Google lives and dies on open-source software. Without Linux, there would be no Google. The company both uses and makes open-source code every day of the year. In 2017 alone, Google has open-sourced Chrome for iOS; Upspin file-sharing; E2EMail, experimental end-to-end email encryption; and the Guetzli JPEG encoder. There’s only one problem. How do you find all these projects? Google finally has given us the answer: Google Open Source Projects.
In a blog post, Will Norris, a software engineer at Google’s Open Source Programs Office, wrote: “Free and open-source software has been part of our technical and organizational foundation since Google’s early beginnings. From servers running the Linux kernel to an internal culture of being able to patch any other team’s code, open source is part of everything we do. In return, we’ve released millions of lines of open-source code, run programs like Google Summer of Code and Google Code-in, and sponsor open-source projects and communities through organizations like Software Freedom Conservancy, the Apache Software Foundation, and many others.”

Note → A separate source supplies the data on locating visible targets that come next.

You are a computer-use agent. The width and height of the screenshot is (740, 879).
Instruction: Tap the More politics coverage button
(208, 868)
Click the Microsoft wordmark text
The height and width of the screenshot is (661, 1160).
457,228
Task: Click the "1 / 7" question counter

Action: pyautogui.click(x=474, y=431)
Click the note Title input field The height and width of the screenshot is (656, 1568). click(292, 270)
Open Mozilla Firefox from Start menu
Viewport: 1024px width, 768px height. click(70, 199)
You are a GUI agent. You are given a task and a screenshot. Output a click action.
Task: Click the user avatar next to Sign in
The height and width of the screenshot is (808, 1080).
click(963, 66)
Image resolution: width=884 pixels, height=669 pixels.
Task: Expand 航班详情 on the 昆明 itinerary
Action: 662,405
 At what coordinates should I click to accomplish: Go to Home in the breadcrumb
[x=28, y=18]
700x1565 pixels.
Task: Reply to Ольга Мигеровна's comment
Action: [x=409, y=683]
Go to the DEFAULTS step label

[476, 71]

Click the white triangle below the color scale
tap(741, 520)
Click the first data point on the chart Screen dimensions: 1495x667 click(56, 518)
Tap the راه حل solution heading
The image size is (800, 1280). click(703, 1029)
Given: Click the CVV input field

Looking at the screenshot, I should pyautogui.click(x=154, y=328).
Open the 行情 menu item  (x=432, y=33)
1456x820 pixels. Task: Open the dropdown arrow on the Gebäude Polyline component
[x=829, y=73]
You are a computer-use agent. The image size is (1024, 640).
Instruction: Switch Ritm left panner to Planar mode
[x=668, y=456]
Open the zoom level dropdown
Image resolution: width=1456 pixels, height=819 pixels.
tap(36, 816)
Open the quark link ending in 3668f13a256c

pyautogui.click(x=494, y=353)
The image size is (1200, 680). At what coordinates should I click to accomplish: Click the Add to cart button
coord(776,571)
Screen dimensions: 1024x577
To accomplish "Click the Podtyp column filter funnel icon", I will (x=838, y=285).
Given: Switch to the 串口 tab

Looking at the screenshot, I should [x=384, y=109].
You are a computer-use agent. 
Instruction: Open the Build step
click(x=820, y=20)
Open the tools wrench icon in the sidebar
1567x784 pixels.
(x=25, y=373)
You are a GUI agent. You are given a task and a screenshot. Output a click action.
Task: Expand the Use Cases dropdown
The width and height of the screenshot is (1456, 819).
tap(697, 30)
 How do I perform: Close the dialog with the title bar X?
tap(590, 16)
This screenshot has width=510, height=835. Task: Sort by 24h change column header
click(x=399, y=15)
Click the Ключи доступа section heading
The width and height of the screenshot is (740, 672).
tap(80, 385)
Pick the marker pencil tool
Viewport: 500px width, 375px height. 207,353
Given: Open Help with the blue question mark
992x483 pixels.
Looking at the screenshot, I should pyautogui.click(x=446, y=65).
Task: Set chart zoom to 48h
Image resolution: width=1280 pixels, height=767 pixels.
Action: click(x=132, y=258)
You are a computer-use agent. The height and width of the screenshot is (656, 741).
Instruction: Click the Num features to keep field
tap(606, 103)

And now, 18 years after Google was founded, Google has launched opensource.google.com. This site “ties together all of our initiatives with information on how we use, release, and support open source”.
Why is Google doing this? To quote the site, “Google believes that open source is good for everyone. By being open and freely available, it enables and encourages collaboration and the development of technology, solving real world problems.”
Sounds good to me.
This is not a source-code site, such as GitHub. Instead, it’s a master directory to Google’s open-source projects.
For example, “We don’t know which projects will find an audience, so we help teams release code whenever possible,” continued Norris. “As a result, we have released thousands of projects under open-source licenses ranging from larger products like TensorFlow, Go, and Kubernetes to smaller projects such as Light My Piano, Neuroglancer and Periph.io. Some are fully supported while others are experimental or just for fun. With so many projects spread across 100 GitHub organizations and our self-hosted Git service, it can be difficult to see the scope and scale of our open-source footprint.”
But, it’s more. Norris explained that it’s a “look under the hood at how we ‘do’ open source”.
When Norris says that, he means it. “Today we are publishing our internal documentation for how we do open source at Google.”
This is essential reading for any company wanting to use open-source software development to its fullest potential. Or, anyone who wants to know how big companies handle open source.
Specifically, “These docs explain the process we follow for releasing new open-source projects, submitting patches to others’ projects, and how we manage the open-source code that we bring into the company and use ourselves. But in addition to the how, it outlines why we do things the way we do, such as why we only use code under certain licenses or why we require contributor license agreements for all patches we receive.”
Like I said, this is essential reading for companies and developers working with open source. Which, by the way, is pretty much everyone these days.
As Jim Zemlin, the Linux Foundation’s executive director, has said, “Open source will be the new Pareto Principle.” By that, he meant 80 percent of technology value — whether from smartphones, TVs, or IT — will be coming from open-source software development, with only 20 percent coming from proprietary programming.
He was on to something. By 2015, 78 percent of companies were running open-source software. You will be too soon. Actually, if you use Google for search, or just about anything else, you’re already using it.